The other is a virtual space where senses are peculiarly compromised. The border controls of this territory demand we leave touch and smell behind while sight and sound are eerily degraded. Here we perceive fuzzy, corroded images of disembodied heads and shoulders as incorporeal as colleagues glimpsed through a Victorian, London pea-souper. Meanwhile, voices are randomly subjected to echo, reverb and delay as if this in a land governed by an erratic, and occasionally malignant, sound engineer.
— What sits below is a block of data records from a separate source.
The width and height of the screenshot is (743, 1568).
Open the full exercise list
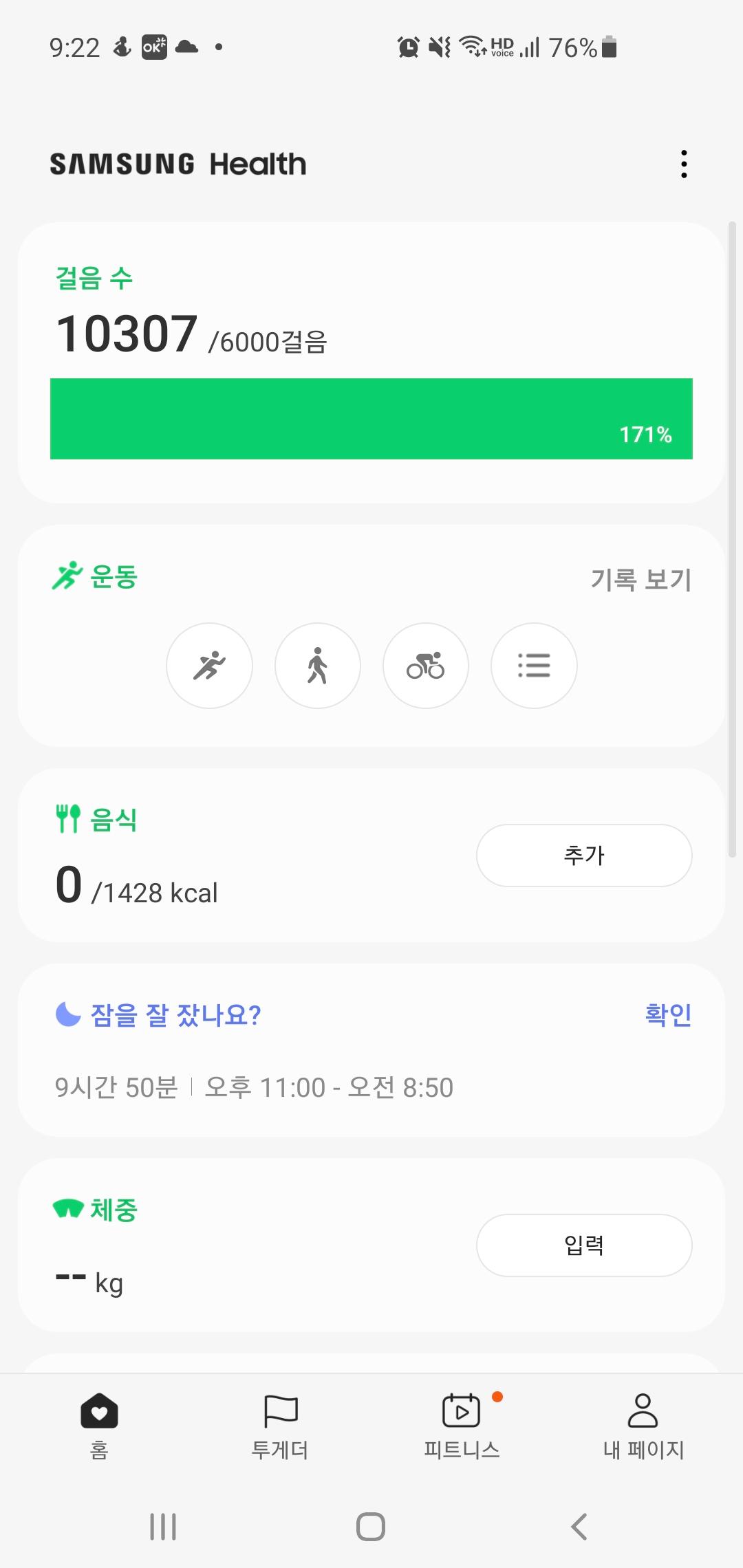click(534, 666)
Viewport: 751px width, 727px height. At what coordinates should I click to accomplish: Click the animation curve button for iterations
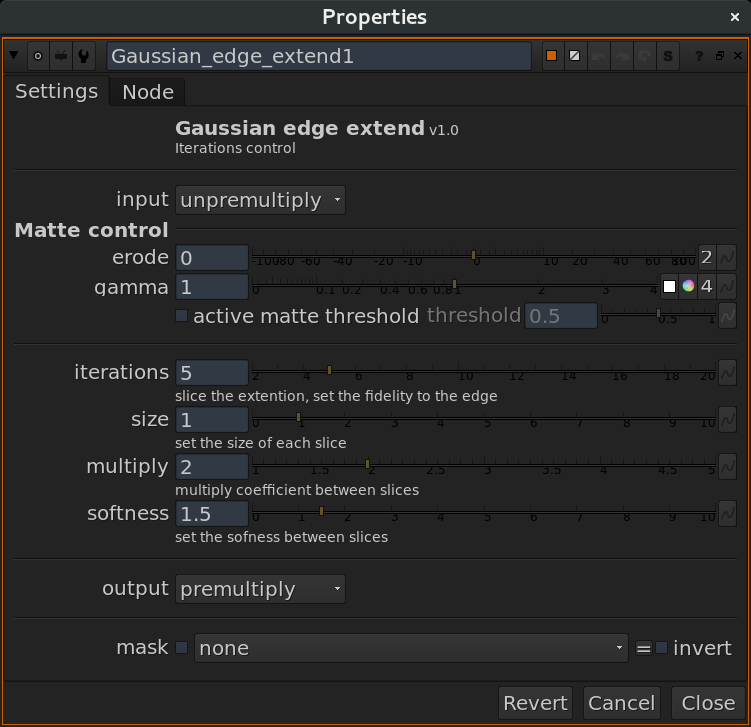(727, 372)
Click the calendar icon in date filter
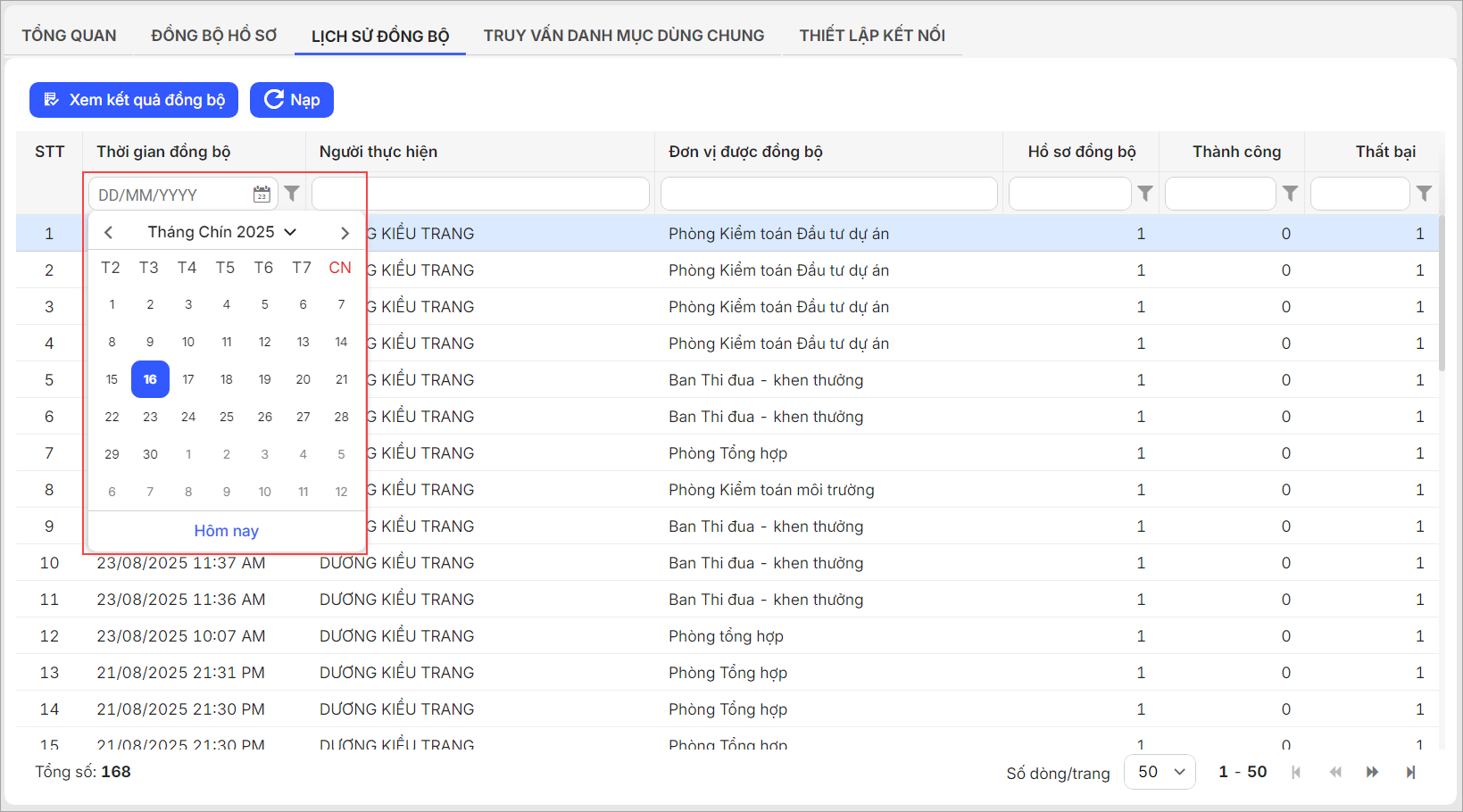The height and width of the screenshot is (812, 1463). [262, 195]
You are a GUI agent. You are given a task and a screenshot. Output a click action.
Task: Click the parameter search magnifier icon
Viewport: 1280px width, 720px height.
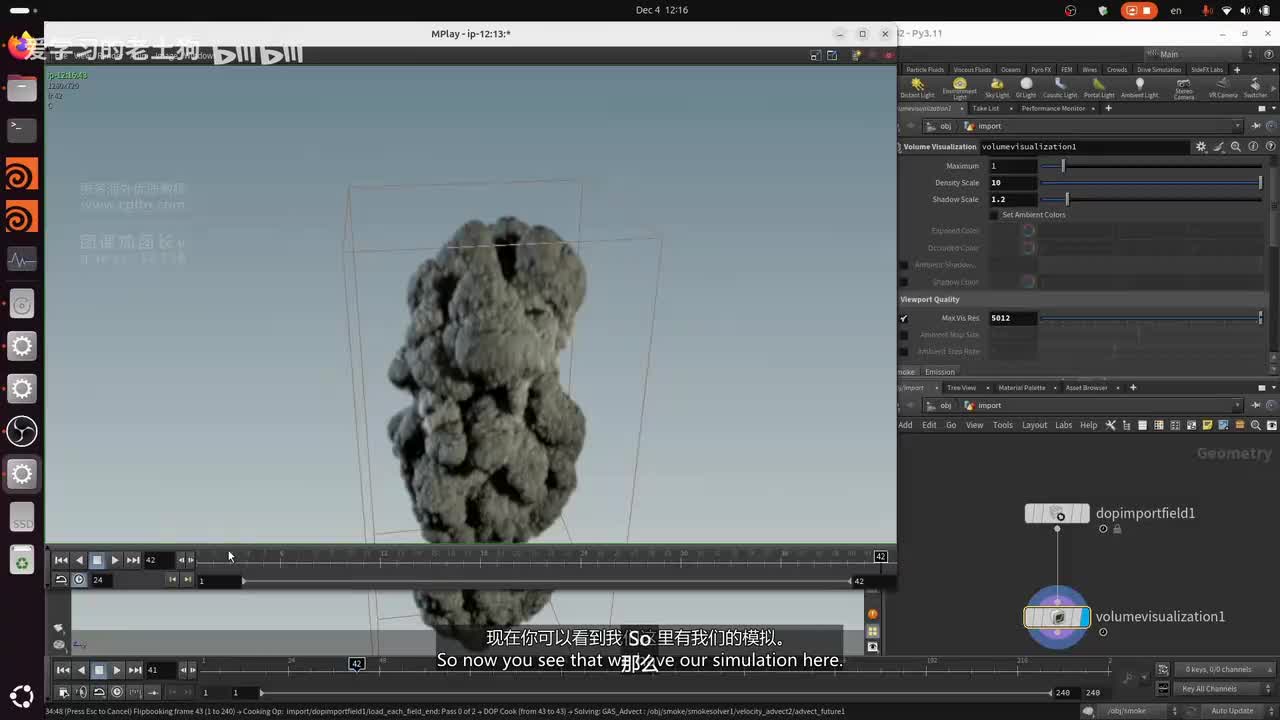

Ares Kalandides suggests that virtual space is not a place, in the sense of a meaningful location. In engenders no sense of place and, consequently, drains emotions — not through consumption but numbness (Kalandides, 2020). In this world, we have no memory, no associations. We are insensate.
And yet…Maybe there is a way to merge these two worlds. Some have embraced the idea of the ‘silent meeting’. Having invited a colleague to a videoconference you then work silently together — as if your homes have been conjoined in this third, virtual space. Apart but together. And like the platelayers, warm and secure in their lineside hut, you and your colleague can, in your silent meeting, enjoy companionship while seeking shelter from the metaphoric storms that rage without. A virtual nest spun from intention and desire, yet still, maybe, one that protects and sustains.



Bachelard, G. (2014[1958]) The poetics of space. Penguin.
Kalandides, A. (2020) ‘Online meetings: a global sense of ‘virtual place?’, Institute of Place Management (IPM) Blog, September 16. Available at: http://blog.placemanagement.org/2020/09/16/online-meetings-a-global-sense-of-virtual-place/ (Accessed, 5 December 2020).
Shortt, H. and Izak, M. (2020) ‘The contested home’, in Parker, M. ed. Life after Covid-19: the other side of the crisis. Bristol University Press.
Thomas, E. (2008) The annotated collected poems. Bloodaxe.